Чехов не напрасно ссылается на романы Пушкина и Толстого. В «Евгении Онегине» Пушкин оставляет своего героя на распутье, без какой бы то ни было надежды на будущее; позитивного решения судьба «лишнего человека» не получает. В «Анне Карениной» история Анны лишь внешне имеет конец — бесповоротный, трагически непреложный; но, по сути дела, трагедия героини раскрывается как обусловленная комплексом причин трагедия безысходности. Возможно, Толстой и хотел сказать, как бы следовало поступить Анне в ее положении, — но объективно он этого не сказал, не указал спасительного пути. Тем не менее, по мысли Чехова (к которой нельзя не присоединиться), роман Толстого, как и роман Пушкина вполне удовлетворяют читателя именно с точки зрения осмысления вопроса. В этих романах, несмотря на отсутствие решений, есть та полнота и завершенность, какой обладает научный труд, научная монография.

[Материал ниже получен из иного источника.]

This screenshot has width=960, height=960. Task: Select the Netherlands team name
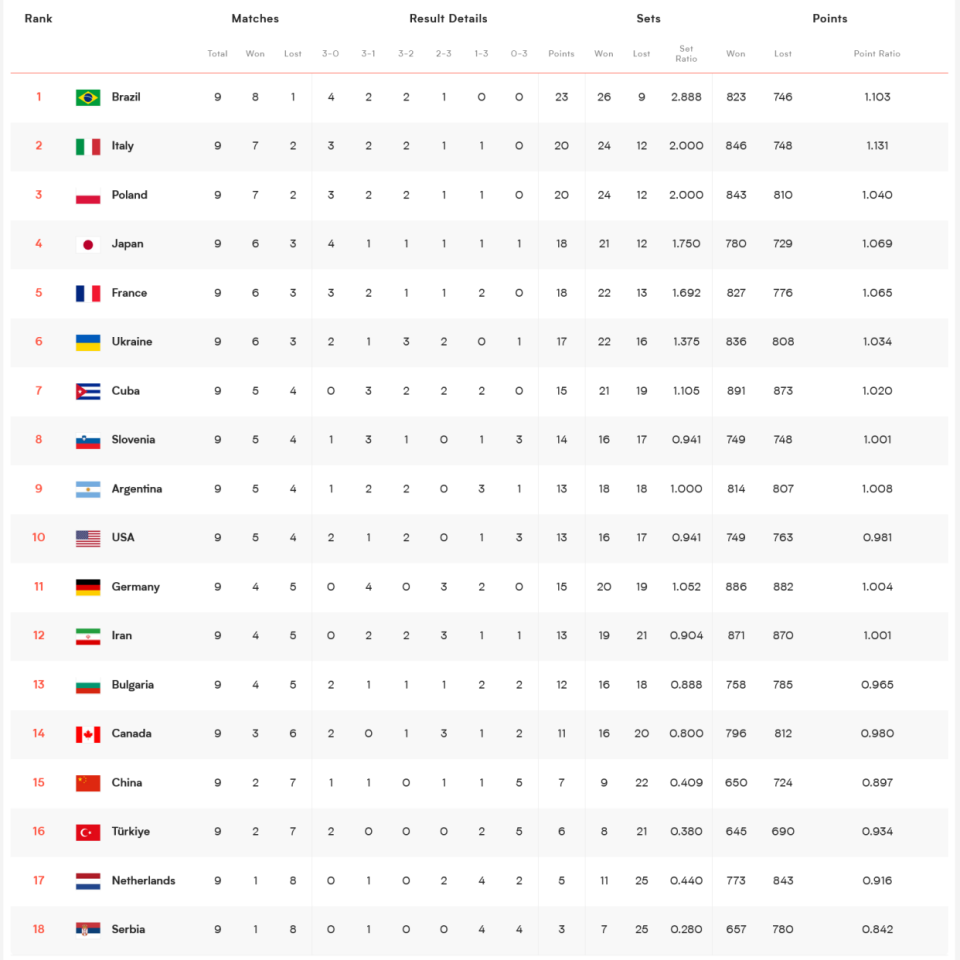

Ограничение художественной задачи «постановкой вопроса» объединяет Чехова с его предшественниками — русскими художниками-реалистами. Декларацию, изложенную в письме к Суворину, было бы неверным считать выражением индивидуальной творческой программы. Но нельзя не брать во внимание настойчивость, с которой Чехов защищает право художника оставлять вопрос нерешенным, сюжетно незакрытым. Для последнего русского классика XIX века это право имело особую важность, особую значительность — поскольку, повторим, речь шла о создании картины жизни, и вширь и вглубь захваченной кризисом, поскольку упор делался на трезвом, трезвейшем осмыслении существующих и ежечасно возникающих кризисных ситуаций.
Примечания
1. Андреевич, Очерки текущей литературы, т. 2, «Жизнь», 1901, стр. 358.
2. См. в этой связи статью М. Елизаровой: «Образ Гамлета и проблема «гамлетизма» в русской литературе конца XIX в. (80—90-е годы)». — «Филологические науки», 1964, № 1; А. Горнфельд, «Чеховские финалы». — «Красная новь», 1939, № 8—9.